Instructions for the task »
Scan the lines below; pull out those with "computer".

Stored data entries
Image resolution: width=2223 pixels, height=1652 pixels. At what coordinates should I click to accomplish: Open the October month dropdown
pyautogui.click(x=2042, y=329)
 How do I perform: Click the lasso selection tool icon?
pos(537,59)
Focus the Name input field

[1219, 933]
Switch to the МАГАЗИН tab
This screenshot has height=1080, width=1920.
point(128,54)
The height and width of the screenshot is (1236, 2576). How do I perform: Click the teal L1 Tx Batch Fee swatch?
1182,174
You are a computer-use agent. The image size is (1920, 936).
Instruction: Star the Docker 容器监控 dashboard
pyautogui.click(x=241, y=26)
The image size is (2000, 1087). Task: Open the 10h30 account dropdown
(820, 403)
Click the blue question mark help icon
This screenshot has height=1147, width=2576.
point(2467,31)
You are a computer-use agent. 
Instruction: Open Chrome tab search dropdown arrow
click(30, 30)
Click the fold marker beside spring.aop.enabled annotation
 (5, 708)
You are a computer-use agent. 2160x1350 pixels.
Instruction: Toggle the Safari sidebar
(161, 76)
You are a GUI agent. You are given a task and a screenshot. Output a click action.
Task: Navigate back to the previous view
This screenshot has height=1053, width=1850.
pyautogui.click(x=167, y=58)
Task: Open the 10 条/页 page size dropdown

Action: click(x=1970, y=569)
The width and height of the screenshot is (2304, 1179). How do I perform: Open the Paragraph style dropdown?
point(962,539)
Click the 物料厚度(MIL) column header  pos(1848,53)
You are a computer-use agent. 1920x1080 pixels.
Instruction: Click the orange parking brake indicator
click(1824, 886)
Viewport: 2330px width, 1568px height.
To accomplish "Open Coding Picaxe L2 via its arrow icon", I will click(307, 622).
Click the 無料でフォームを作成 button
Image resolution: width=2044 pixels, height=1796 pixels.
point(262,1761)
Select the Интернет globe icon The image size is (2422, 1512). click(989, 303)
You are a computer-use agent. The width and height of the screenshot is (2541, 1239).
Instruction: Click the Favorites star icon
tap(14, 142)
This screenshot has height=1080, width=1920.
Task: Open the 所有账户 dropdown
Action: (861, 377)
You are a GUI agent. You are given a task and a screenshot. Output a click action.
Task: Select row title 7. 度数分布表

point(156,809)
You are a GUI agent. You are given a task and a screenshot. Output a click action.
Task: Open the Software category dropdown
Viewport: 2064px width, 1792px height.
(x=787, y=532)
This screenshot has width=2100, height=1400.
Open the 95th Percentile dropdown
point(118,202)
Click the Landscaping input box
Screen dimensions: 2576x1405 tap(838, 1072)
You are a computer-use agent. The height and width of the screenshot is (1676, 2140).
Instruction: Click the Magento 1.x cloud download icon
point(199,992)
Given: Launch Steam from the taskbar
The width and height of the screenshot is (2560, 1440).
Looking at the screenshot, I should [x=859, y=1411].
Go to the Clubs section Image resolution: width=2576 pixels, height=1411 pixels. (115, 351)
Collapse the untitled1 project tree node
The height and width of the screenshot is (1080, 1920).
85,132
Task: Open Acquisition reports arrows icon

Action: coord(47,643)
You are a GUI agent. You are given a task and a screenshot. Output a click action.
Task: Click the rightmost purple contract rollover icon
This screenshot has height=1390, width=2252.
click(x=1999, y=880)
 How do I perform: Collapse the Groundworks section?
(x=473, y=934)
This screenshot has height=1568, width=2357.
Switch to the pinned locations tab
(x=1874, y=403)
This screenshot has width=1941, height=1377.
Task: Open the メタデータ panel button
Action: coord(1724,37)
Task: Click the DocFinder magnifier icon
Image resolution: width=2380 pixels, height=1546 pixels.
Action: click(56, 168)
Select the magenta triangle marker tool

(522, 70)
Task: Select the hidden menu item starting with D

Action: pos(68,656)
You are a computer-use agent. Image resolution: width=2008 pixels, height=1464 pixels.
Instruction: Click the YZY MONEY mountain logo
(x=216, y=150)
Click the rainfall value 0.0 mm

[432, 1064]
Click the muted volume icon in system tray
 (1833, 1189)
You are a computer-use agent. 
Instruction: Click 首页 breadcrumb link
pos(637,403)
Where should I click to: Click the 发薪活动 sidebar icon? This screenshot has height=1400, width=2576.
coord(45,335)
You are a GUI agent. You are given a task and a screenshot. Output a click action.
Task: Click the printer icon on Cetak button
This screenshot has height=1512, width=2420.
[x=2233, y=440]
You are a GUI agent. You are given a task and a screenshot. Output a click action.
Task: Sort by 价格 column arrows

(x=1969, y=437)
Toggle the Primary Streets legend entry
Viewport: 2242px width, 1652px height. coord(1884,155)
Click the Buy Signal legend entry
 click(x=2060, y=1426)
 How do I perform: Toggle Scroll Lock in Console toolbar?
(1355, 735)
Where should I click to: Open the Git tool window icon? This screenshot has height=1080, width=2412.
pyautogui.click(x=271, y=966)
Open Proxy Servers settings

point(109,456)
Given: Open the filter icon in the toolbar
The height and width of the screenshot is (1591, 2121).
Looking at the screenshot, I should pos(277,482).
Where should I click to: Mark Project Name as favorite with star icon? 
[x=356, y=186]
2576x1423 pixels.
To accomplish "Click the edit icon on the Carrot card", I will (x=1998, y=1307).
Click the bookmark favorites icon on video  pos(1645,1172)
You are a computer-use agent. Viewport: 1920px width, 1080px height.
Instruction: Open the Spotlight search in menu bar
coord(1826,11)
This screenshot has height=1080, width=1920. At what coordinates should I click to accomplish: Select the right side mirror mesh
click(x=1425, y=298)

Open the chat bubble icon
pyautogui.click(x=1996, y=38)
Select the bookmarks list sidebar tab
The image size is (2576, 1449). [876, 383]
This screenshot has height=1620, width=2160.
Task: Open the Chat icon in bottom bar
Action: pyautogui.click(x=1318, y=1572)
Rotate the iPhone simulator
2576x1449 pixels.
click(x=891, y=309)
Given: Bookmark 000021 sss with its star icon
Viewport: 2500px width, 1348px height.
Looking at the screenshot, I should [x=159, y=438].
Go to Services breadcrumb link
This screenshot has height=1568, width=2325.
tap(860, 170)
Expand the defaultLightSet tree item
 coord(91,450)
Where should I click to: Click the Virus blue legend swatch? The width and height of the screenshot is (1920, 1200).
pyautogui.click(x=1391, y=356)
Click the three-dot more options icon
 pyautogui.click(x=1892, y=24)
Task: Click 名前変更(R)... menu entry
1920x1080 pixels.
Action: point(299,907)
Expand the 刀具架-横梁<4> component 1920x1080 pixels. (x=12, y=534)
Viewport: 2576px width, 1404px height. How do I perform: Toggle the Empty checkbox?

Completed task »
You are a computer-use agent. The image size is (1920, 936).
You are a computer-use agent. 
You are a computer-use agent. 2160x1350 pixels.
You are a computer-use agent. 1920x1080 pixels.
You are a computer-use agent. The width and height of the screenshot is (2541, 1239).
You are a computer-use agent. The height and width of the screenshot is (1676, 2140).
You are a computer-use agent. Image resolution: width=2008 pixels, height=1464 pixels.
You are a computer-use agent. 
You are a computer-use agent. Viewport: 1920px width, 1080px height.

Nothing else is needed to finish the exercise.